Ask The Pharmacist: Strangely, acid may ease the burn
Question: You’ve said that if you have twitches, leg cramps, spasms or heart arrhythmias that you could be deficient in acid. What does this mean? I am taking an acid pill myself for reflux. L.B. Las Vegas, Nevada
Answer: You’re not taking an “acid” pill, you’re taking an acid-blocking pill for reflux. Those drugs are suppressing acid so you don’t get reflux. But this is important to know. If you run low on stomach acid, you will experience those symptoms above due to your inability to extract minerals from your foods. You see, stomach acid is necessary to get minerals and nutrients out of your food, and into your cells.
Acid-blocking drugs inhibit that process, causing undigested food globules to pass through your stomach and then, microscopic proteins leak into your blood stream. It could launch an auto-immune attack, so having sufficient stomach acid is important to your entire digestive tract. I’m not against acid blocking drugs. Thank goodness we have them for when those spicy buffalo wings revisit us at 1 a.m.
Controlling a genuine problem is fine with me, but indiscriminate consumption of acid blockers (sold without prescription in the United States) is not a good idea. Understand, stomach acid is not bad, it’s only bad if it’s produced in excess. Did you know that you will experience symptoms of heartburn if you make too much acid, but also if you are deficient? Weird but true. Healthy amounts of stomach acid keep the tiny trap door shut between your stomach and esophagus. This sphincter is pH sensitive and in a healthy person, it stays shut because of the natural production of acid in the stomach. When you reduce stomach acid, you then have insufficient amounts, and your stomach pH increases and this causes the trap door to swing open, causing heartburn. That’s why some people who take a digestive acid supplement (like betaine) sometimes feel better. Small amounts of healthy digestive acids keep the trap door shut, and the acid where it should be (down in your stomach) as opposed to your throat.
The signs of low acid (termed hypochlorhydria) include heartburn.
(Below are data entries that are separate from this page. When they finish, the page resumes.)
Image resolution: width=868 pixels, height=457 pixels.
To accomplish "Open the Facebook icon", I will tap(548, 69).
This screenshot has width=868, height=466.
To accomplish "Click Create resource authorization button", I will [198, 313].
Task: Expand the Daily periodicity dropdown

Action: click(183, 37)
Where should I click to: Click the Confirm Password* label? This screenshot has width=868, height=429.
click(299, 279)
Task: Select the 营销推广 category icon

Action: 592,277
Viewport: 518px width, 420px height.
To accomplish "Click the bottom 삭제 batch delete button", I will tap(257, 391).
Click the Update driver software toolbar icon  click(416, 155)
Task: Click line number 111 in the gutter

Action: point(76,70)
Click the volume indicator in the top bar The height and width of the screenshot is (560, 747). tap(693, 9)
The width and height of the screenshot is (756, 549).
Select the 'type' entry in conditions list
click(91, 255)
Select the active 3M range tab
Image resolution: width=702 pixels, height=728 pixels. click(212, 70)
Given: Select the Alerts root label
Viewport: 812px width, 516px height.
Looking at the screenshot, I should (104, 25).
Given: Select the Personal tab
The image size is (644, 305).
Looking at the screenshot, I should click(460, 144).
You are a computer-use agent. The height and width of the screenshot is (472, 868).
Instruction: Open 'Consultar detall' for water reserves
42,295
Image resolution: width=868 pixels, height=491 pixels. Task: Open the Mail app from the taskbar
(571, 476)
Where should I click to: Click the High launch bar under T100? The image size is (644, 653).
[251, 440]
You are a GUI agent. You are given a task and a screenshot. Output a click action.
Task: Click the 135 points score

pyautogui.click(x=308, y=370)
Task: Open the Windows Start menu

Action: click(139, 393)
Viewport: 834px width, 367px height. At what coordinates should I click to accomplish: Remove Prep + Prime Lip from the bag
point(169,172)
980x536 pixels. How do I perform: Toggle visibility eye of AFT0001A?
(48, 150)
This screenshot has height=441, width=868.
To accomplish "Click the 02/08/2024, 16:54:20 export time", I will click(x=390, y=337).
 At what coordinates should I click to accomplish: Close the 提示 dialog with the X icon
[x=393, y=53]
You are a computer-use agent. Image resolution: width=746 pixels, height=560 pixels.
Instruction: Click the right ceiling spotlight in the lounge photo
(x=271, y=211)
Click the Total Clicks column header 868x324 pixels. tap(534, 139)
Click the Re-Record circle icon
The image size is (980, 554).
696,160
Surprised? It’s true. Also, you see irritable bowel, belching, cramps, food sensitivities, rheumatoid, Hashimoto’s thyroiditis, gallbladder disease, osteoporosis, pancreatitis, yeast infections and rosacea. You will certainly have chronic fatigue because acid is needed to give you minerals which then participate in the production of both thyroid and adrenal hormones. No doubt, a little betaine can breathe life into some tired people (but get your doctor’s approval even though this is over-the-counter). I don’t know what’s right for you.
Digestive acids are sold at health food stores by names such as “betaine hydrochloride,” “betaine with pepsin” or “trimethylglycine.” Begin supplementation by titrating your dosage upward based on symptom relief. Take acid supplements during your meal, or right after and space them apart by five minutes if you take more than one pill. Ask a knowledgeable practitioner if acid supplements are right for you and have your zonulin and gastrin levels tested.